Va giù duro Vincenzo D’Ercole, sindaco Castiglione Messer Raimondo, uno dei comuni esclusi.
“E’ davvero sconcertante la soddisfazione della Regione Abruzzo relativamente alla nuova classificazione dei Comuni montani. Se lo scenario fosse confermato per 26 enti della nostra regione, compreso quello di cui sono sindaco, si profilerebbe un vero e proprio bagno di sangue”.

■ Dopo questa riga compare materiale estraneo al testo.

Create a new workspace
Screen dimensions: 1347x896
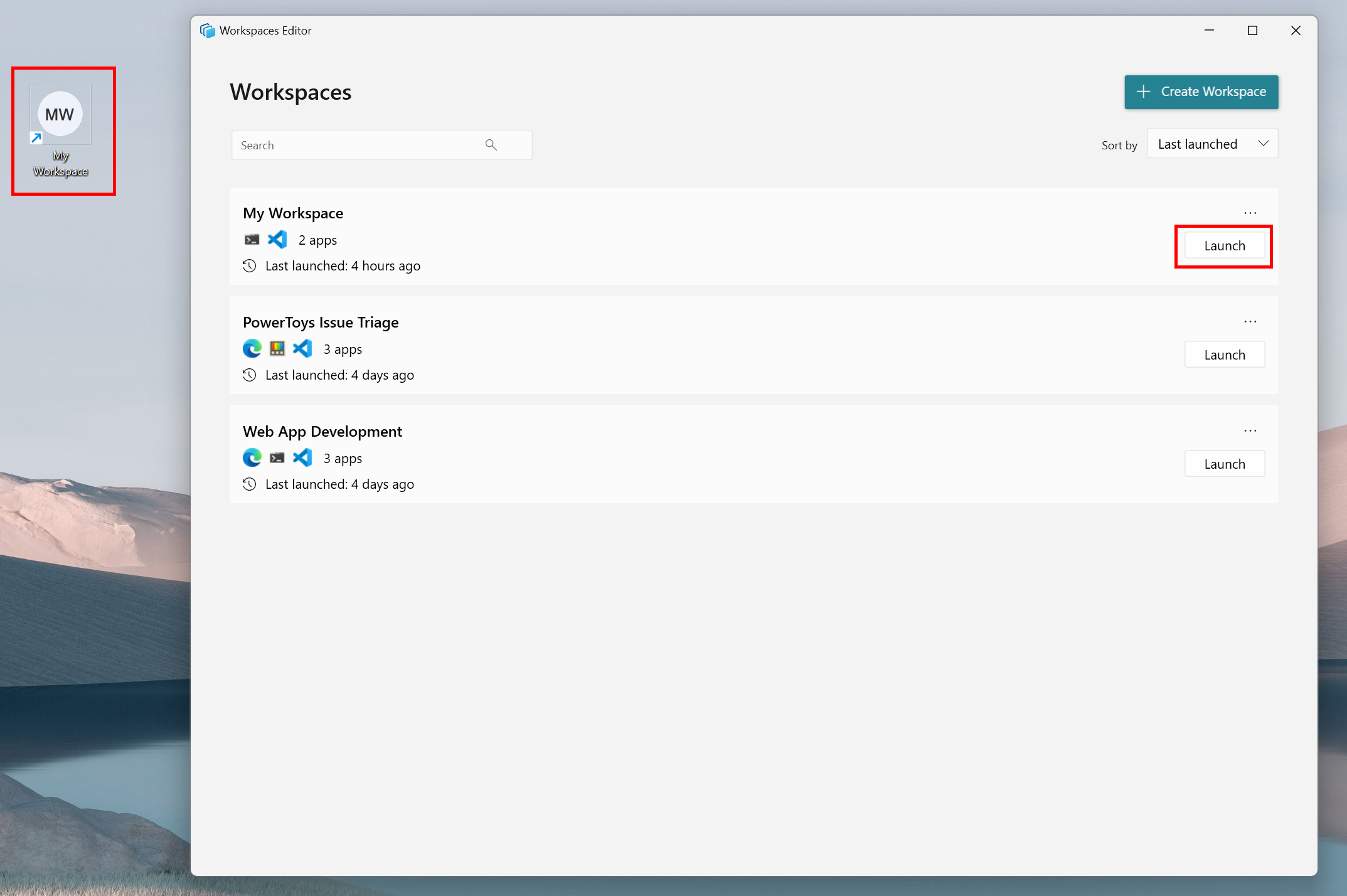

D’Ercole prosegue: “Leggiamo di rappresentanti di governo della Regione che esultano, ma probabilmente non sono pienamente consapevoli delle conseguenze e dei paradossi che un atto di questo tipo andrebbe a generare. In primo luogo, la stessa Regione attraverso la legge 42 del 2023 ci incentiva a costituire le Unioni montane ma qualora la nuova classificazione venisse approvata una buona parte degli enti coinvolti in quel processo dovrebbe abbandonarlo con grande spreco di risorse ed energie, visto che andrebbero a perdere la qualifica necessaria di comuni montani. Per le 26 amministrazioni coinvolte ci sarebbe poi l’uscita secca dalla possibilità di concorrere per il bando Fosmit (finanziato con fondi nazionali) che assegna Non serve nemmeno sottolineare quanti vitali sono queste risorse per i nostri territori. Poi, un altro colpo alla coesione sociale proverrebbe dalla perdita per i 26 Comuni dei requisiti agevolati per costituire autonomie scolastiche: dovrebbero uniformarsi al resto dei territori, e avrebbero conseguentemente serie difficoltà a mantenere l’autonomia amministrativa dei presidi. I servizi scolastici si allontanerebbero, facendo venire meno un antidoto allo spopolamento. Lo dico con cognizione di causa, essendo Castiglione Messer Raimondo coinvolto assieme a Castilenti e Montefino, anch’essi interessati dalla perdita dei requisiti di comune montano, in un’unità scolastica con Bisenti ed Arsita”.
Prende posizione Angelo Radica, presidente di ALI Abruzzo: “C’è decisamente poco da stare da allegri: se la recente, nuova classificazione dei Comuni montani fosse confermata, 26 enti della nostra regione perderebbero finanziamenti da cui dipende in modo stringente la possibilità di garantire coesione sociale e qualità della vita ai cittadini. Servono risorse alternative”.
Radica prosegue: “Non è chiaramente la medaglietta di ‘montagna’ che interessa a chi vive e a chi amministra territori, ma la possibilità di ottenere risorse in molti casi vitali. Sanità, sostegno alle giovani coppie, agricoltura, sono solo alcuni tra i settori interessati e per cui da un giorno all’altro le amministrazioni coinvolte si troverebbero senza le risorse finora garantite. Prima di procedere all’eventuale diminuzione del numero di Comuni montani, occorre predisporre alternative per chi rimane escluso: altrimenti ci troveremmo di fronte di fatto all’ennesimo taglio alla finanza comunale predisposto dal governo”.
È poi intervenuto oggi l’assessore Santangelo che ha ribadito: “Ringrazio il ministro per gli Affari regionali Roberto Calderoli e tutta la Conferenza Stato Regioni, che nella lunga riflessione sulla revisione dei criteri di ‘comune montano’ hanno accolto le istanze dei territori. La riclassificazione licenziata nei giorni scorsi nasce da un percorso di mediazione delle diverse esigenze, che ha visto tutti noi impegnati nel portare sul tavolo le istanze specifiche delle proprie regioni. Questa nuova mappatura va letta come il punto di partenza di un dibattito in continuo divenire, che si svilupperà anche nel prossimo futuro con nuove valutazioni e che metterà sempre al centro i territori e i cittadini con le loro necessità, che ben conosco, vivendo da sempre nelle aree interne”. Si ricorda che tale riforma, in Abruzzo, porterà a 200 i comuni che potranno avvalersi dello status di ‘comune montano’ (rispetto ai 177 previsti dalla proposta Calderoli) e subendo il taglio meno drastico. f.t.